Tentu semua gadis di seluruh negeri tidak akan menyia-nyiakan kesempatan itu. Sehingga, ketika utusan kerajaan mendatangi rumah mereka satu persatu dengan membawa sepatu kaca, semuanya melakukan berbagai cara agar kakinya muat. Akan tetapi, dari puluhan kandidat, tidak ada satu pun yang benar-benar dapat menggunakannya. Seolah sepatu itu menolak untuk dipakai.
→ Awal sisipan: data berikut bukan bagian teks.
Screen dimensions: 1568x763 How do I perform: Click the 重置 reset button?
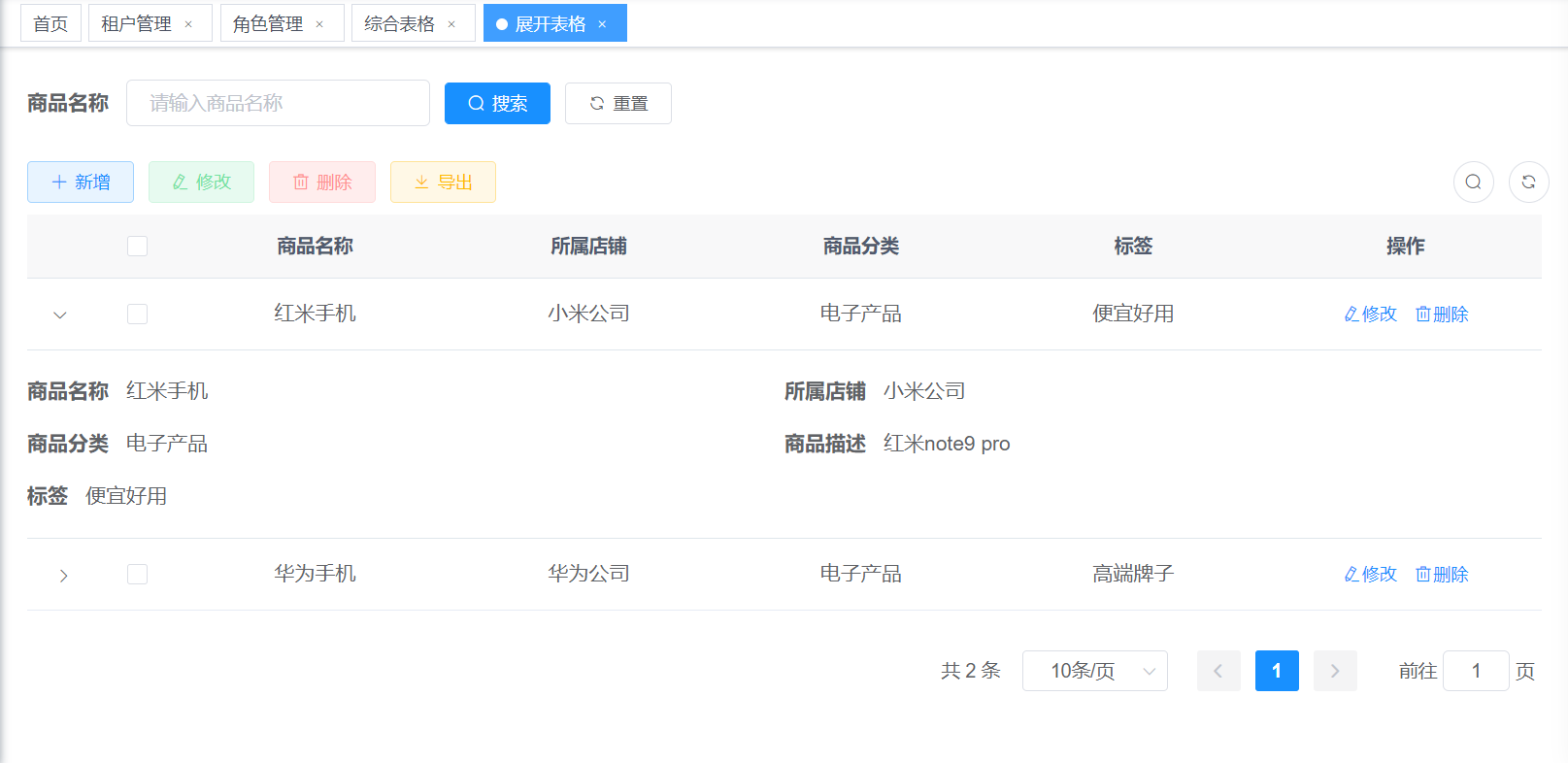(x=618, y=103)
Kabar tentang sayembara itu pastinya juga sampai ke telinga keluarga Brington. Lady Rose langsung mempersiapkan kedua putrinya—berharap salah satu dari merekalah yang terpilih. Sementara Ella, berusaha menyibukkan diri dengan pekerjaan rumah dan bersikap seolah tidak tahu apa-apa. Ia juga tidak berniat untuk mencobanya sehingg, ketika utusan kerajaan akhirnya mendatangi mereka, Ella segera bersembunyi.
"Kau yakin tidak mau ikut mencobanya?" tanya Lady Rose ketika Ella bersiap lari ke kamar di loteng untuk menyembunyikan diri.
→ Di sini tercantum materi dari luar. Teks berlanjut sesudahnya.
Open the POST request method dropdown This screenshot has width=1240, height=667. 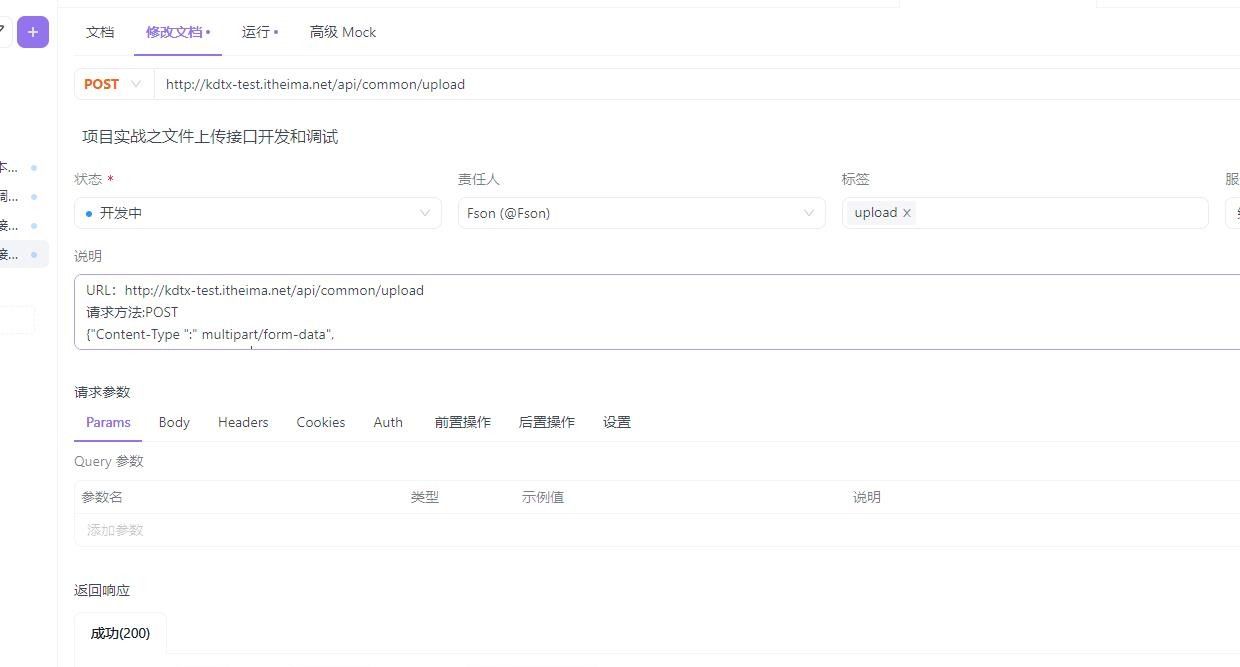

"Sungguh. Aku belum siap untuk menikah. Katakan saja aku tidak ada di rumah ini."
Lady Rose hanya mengedikkan bahu dan menemui utusan kerajaan yang saat ini sedang berusaha memasukkan kaki Drizzela ke sepatu kaca yang dibawanya.
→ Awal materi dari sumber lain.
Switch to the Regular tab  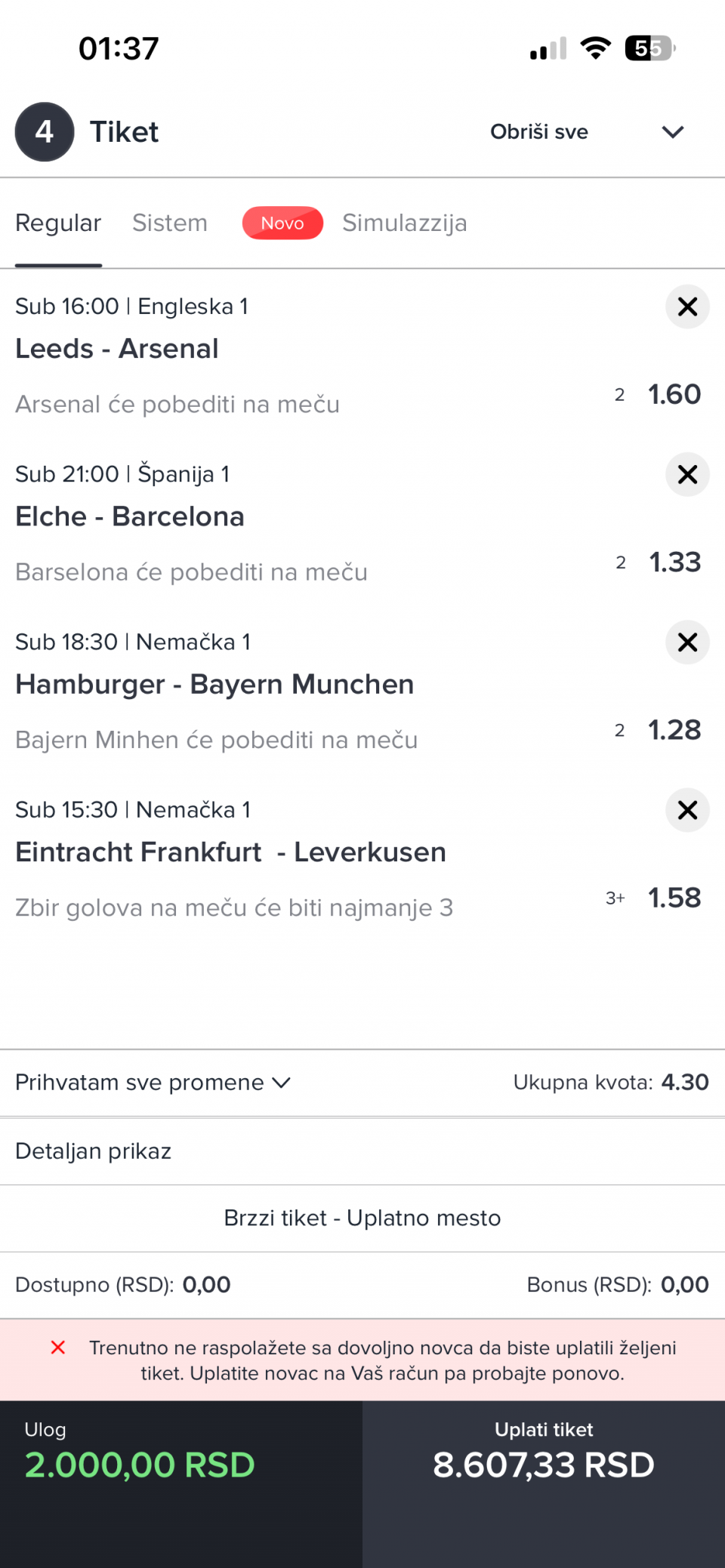tap(58, 223)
"Sayang sekali, terlalu sempit untuk Anda, Nona," ujar lelaki berkumis tebal dengan kulit sawo matang itu. "Sekarang gilaran Anda, Nona Anatashia!"
"Ibu ... tidak muat ...!" rengek Drizzela saat ibunya ikut bergabung di ruang tengah.
"Potong saja jari kakimu itu agar muat!" celetuk Lady Rose dan dibalas dengkusan oleh anak sulungnya itu.
Anatashia segera mencoba sepatunya dan ia tersenyum bahagia karena kakinya muat, tapi ketika ia berdiri dan hendak melompat girang, terlihat jelas kalau sepatu itu terlalu longgar untuknya. "Ini aneh, padahal ukuran kakiku dan Kak Drizzela tidak terlalu beda!" protesnya, "bagaimana bisa!"
"Sayang sekali, Anda juga belum beruntung." Prajurit utusan kerajaan itu mengambil kembali sepatunya dan berdiri, mengamati sekeliling ruangan. "Nyonya, apakah di rumah ini ada gadis yang bernama Ellysa?" tanyanya kemudian.
"Tidak, hanya ada aku dan kedua anakku. Drizzela dan Anatashia."
"Oh, baiklah kalau begitu. Terima kasih atas waktunya!"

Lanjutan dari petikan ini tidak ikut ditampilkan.